- Born: David Hennessey Waldeck September 5, 1956 Cincinnati, Ohio, U.S.
- Died: February 25, 2026 (aged 69) Pittsburgh, Pennsylvania, U.S.
- Education: University of Cincinnati University of Chicago
- Occupation: Chemist
- Children: 2

= David H. Waldeck =

American chemist (1956–2026)

David Hennessey Waldeck (September 5, 1956 – February 25, 2026) was an American chemist.

== Life and career ==
Waldeck was born in Cincinnati, Ohio. He attended the University of Cincinnati, earning his BS degree in 1978. He also attended the University of Chicago, earning his PhD degree in chemistry in 1983. After earning his degrees, he worked as a postdoctoral fellow at the University of California, Berkeley.
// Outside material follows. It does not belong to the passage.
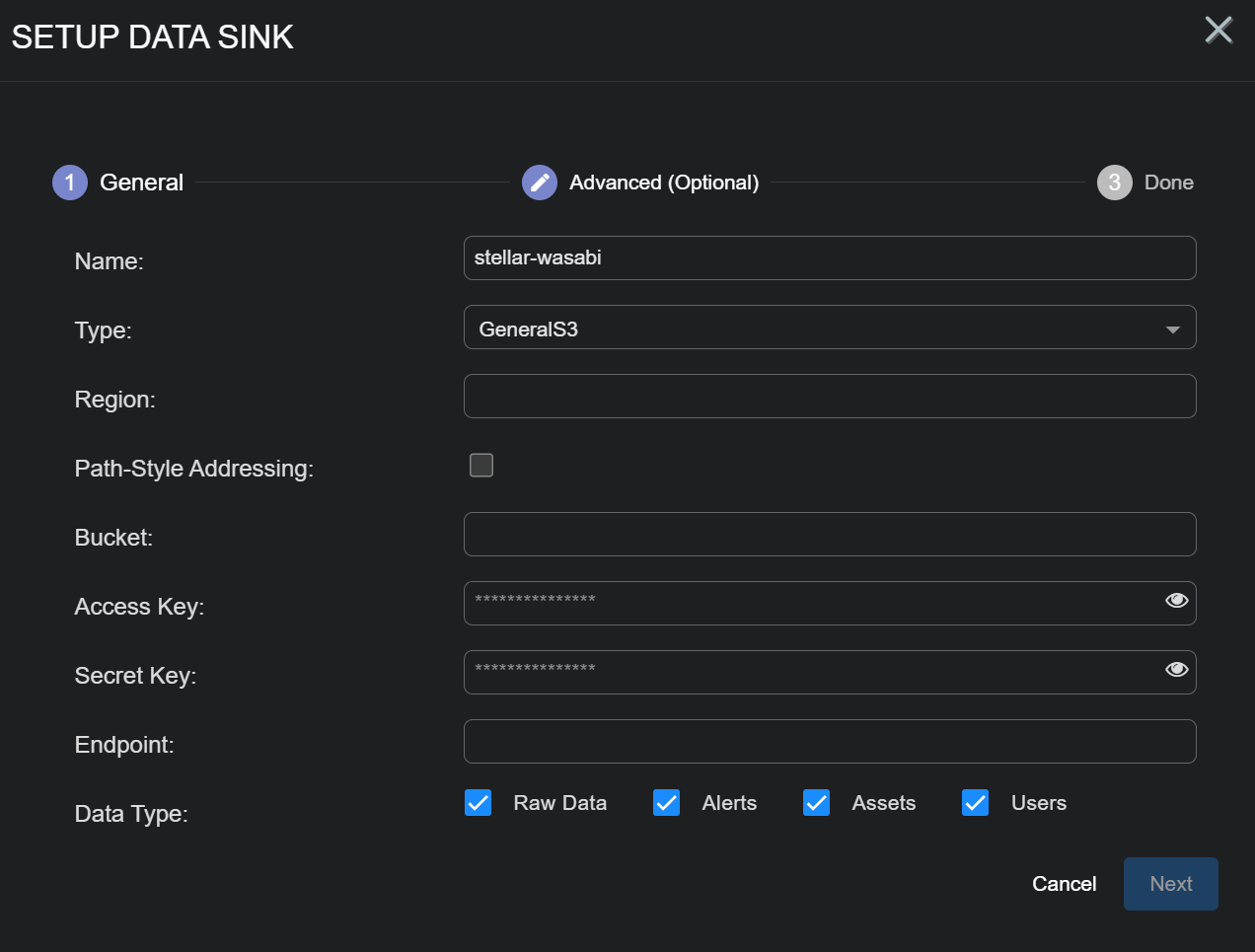Switch to the General step label
Viewport: 1255px width, 952px height.
141,183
Waldeck served as a professor in the department of chemistry at the University of Pittsburgh from 1985 to 2024. During his years as a professor, in 2004, he was named a fellow of the American Physical Society, "for his fundamental contributions to the molecular and electronic origins of friction in chemical reactions and transport processes in liquid solutions", and was named a distinguished professor in 2024. In the same year, he co-authored the textbook Principles of Physical Chemistry, which emphasizes a molecular-level understanding of chemical systems.

== Death ==
Waldeck died in Pittsburgh, Pennsylvania on February 25, 2026, at the age of 69.